New York-headquartered global ratings firm Fitch Solutions says Zimbabwe will most likely record a third consecutive current account surplus this year for the first time since 2009.

Economists opine that this trend translates to increased local production and job creation.

“At Fitch Solutions, we anticipate that Zimbabwe will realise a current account surplus, although it will narrow from 3 percent of GDP in 2022 to 2,2 percent of GDP in 2023,” the ratings firm said in a recent report.

The ratings firm believes the surplus would narrow owing to a combination of strong import demand in the run-up to this year’s harmonised elections and weak global commodity prices.

However, consumer spending is expected to remain strong.

“We believe that consumer spending will be relatively strong in 2023 in the run-up to mid-year elections, which will keep import demand robust and lead to a narrower current account surplus,” it adds.

While it is expected that nominal import growth will slow marginally in 2023, this will chiefly reflect lower global commodity prices rather than weaker underlying import demand.

Average crude oil prices, which rose markedly last year on the back of the Russian-Ukraine war, are projected to drop by 6,9 percent over the course of 2023.

This is expected to reduce the country’s import bill.

Fuel accounted for 15,6 percent of imports into Zimbabwe in 2021.

Prices of nickel – one of the key exports – are also forecast to drop by 7,2 percent this year after rising 31,3 percent in 2022.

Analysts do not expect gold prices to increase this year, marking two straight years of stagnant prices.

“Accordingly, we believe that the Zimbabwean export sector will be dealt a heavy blow by stagnant gold prices and receding nickel prices, resulting in less revenue,” Fitch Solutions added.

Overall, the economy will continue growing.

Treasury is projecting a 3,8 percent growth this year.
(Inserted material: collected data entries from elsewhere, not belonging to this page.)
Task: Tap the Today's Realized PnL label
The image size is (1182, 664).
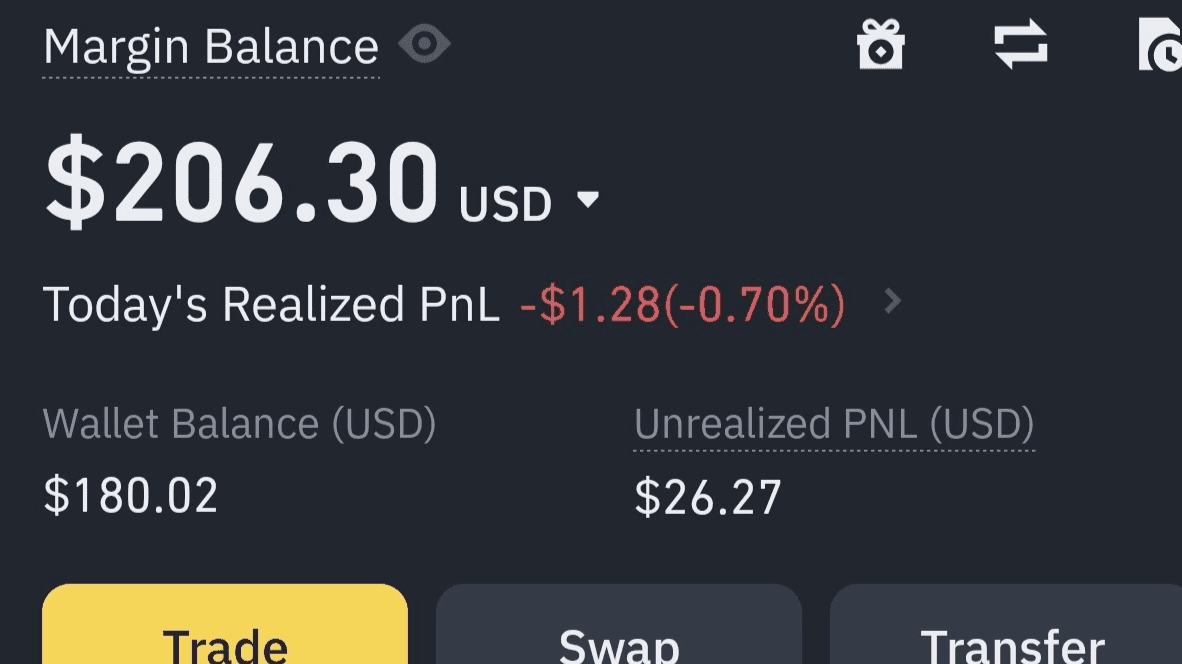Action: pyautogui.click(x=271, y=304)
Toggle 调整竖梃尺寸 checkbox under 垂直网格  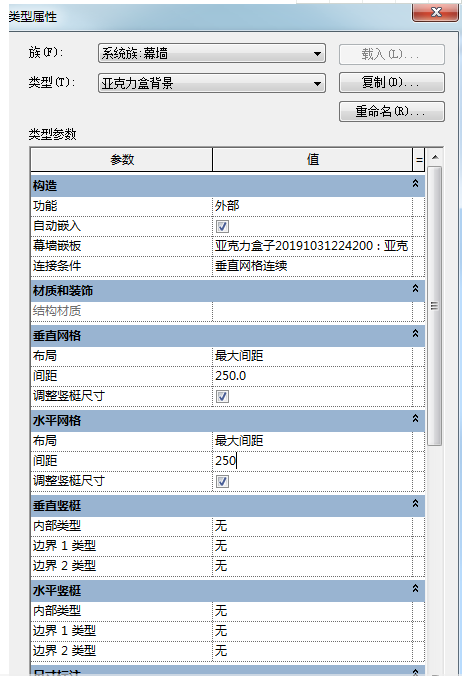coord(222,396)
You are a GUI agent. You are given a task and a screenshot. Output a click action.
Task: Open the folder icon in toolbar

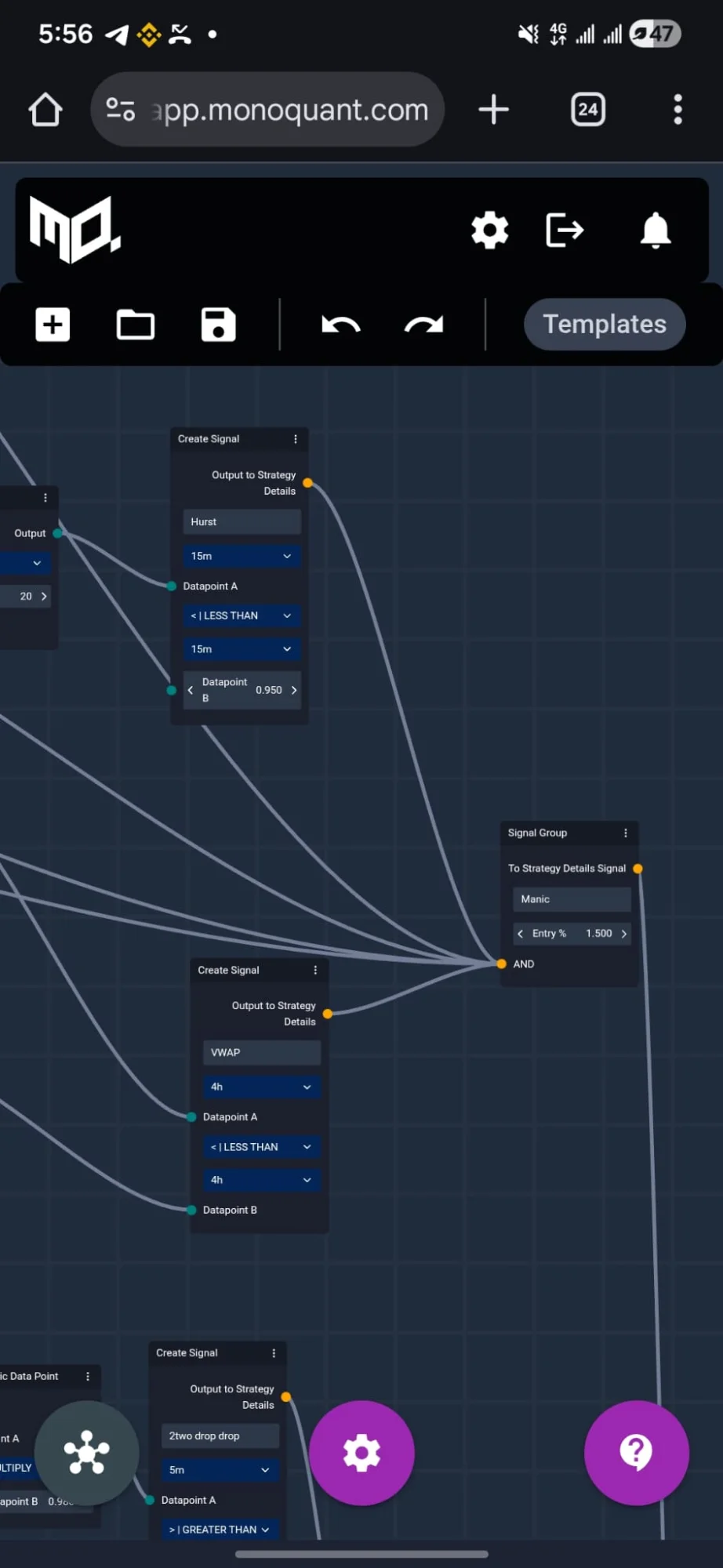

Economist Professor Tony Hawkins said: “This is testament to the fact that there is something positive happening in the country, and since the Minister of Finance (Professor Mthuli Ncube) came into office, prudent economic policies have been put in place.

“We, however, need to look at ways to further increase the gap in the positive direction, as it translates to more domestic production, which also means more jobs and a bigger local market.”

The local economy, which has successfully transitioned from recovery to growth, has been on a strong growth trajectory characterised by rising production across various sectors.

In the dairy sector, for example, milk production rose to 83,1 million litres in the January-November period last year, against a year-end target of 90 million litres.

Players in the sector were optimistic the target would be met.

Economist Dr Prosper Chitambara said the increase in milk output would likely reduce the country’s import bill.

“We are using a lot of foreign currency importing milk powders to augment our supply, so, such a development will do us much good,” he said.

Zimbabwe also recorded its biggest-ever wheat harvest last year, at 380 000 tonnes, which is 20 000 tonnes more than the country’s annual demand.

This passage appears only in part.